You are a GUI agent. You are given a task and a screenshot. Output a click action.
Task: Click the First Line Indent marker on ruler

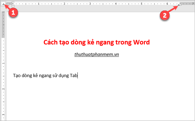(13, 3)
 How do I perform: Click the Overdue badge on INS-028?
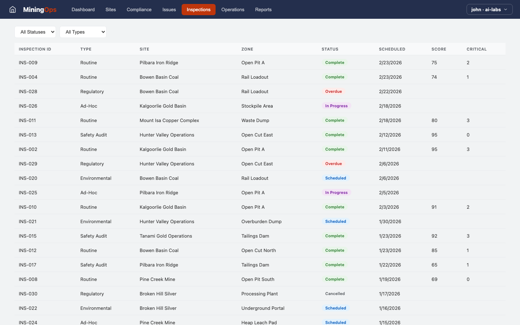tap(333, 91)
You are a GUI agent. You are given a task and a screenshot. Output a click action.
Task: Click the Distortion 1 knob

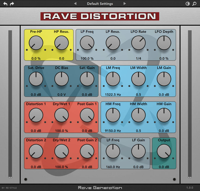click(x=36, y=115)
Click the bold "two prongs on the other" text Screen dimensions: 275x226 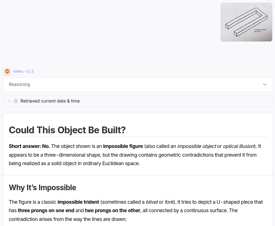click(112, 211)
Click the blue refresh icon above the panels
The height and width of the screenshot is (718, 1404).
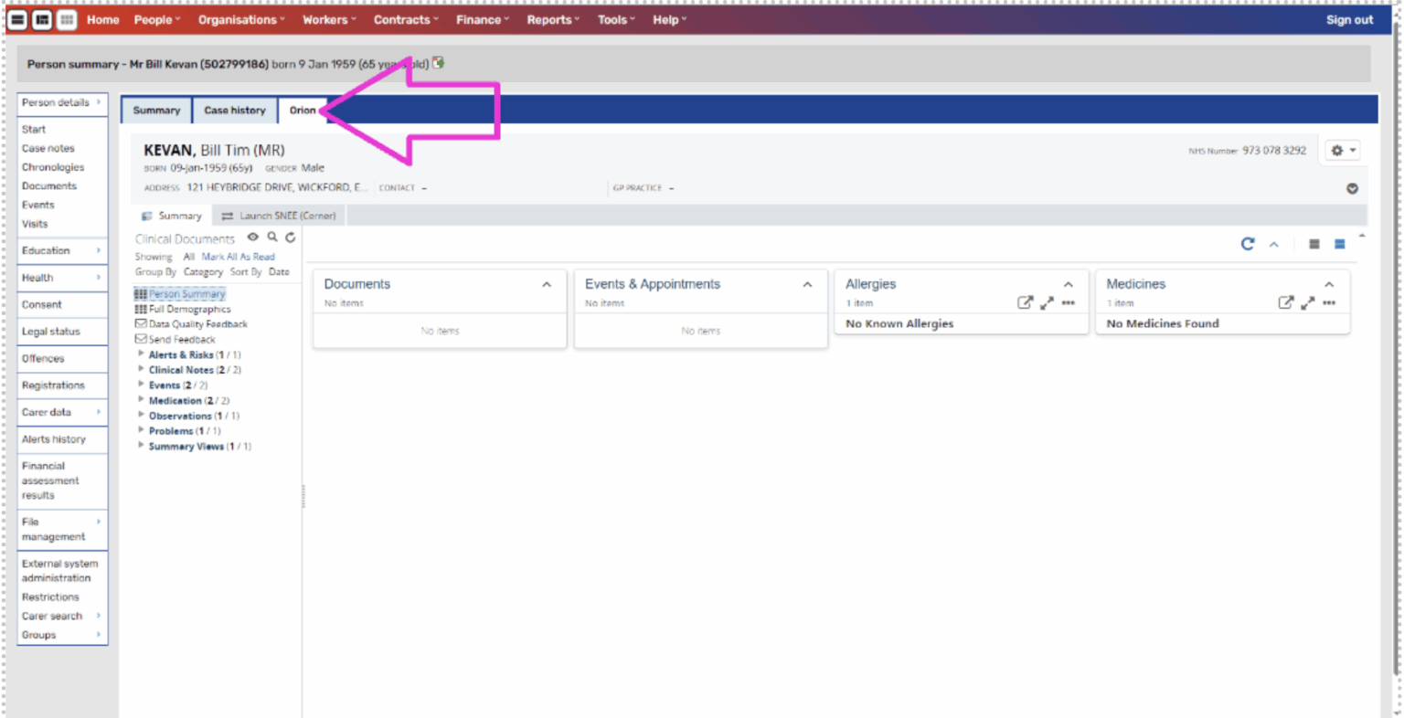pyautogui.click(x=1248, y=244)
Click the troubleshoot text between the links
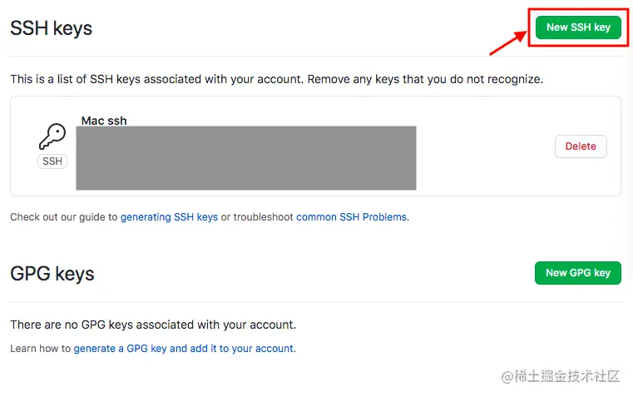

★ ★ ★ ★

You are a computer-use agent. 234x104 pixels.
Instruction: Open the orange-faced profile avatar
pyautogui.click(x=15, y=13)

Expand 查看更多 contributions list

★ ★ ★ ★

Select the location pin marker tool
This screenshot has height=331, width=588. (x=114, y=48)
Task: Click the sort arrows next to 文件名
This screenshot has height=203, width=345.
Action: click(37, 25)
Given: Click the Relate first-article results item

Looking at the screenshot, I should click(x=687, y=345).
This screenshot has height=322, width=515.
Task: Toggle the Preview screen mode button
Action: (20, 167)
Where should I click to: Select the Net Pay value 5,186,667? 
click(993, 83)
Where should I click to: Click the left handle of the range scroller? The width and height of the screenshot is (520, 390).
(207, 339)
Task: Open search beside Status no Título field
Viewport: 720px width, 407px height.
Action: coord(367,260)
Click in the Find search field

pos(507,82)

★ ★ ★ ★

Task description
Starting from the line with "Click the blue refresh icon above the panels" in the records above, repeat each line exactly until you have written the line with "Click the troubleshoot text between the links", then stop; drop the pictures.

Output for this exercise
Click the blue refresh icon above the panels
The height and width of the screenshot is (718, 1404).
pyautogui.click(x=1248, y=244)
Click the troubleshoot text between the links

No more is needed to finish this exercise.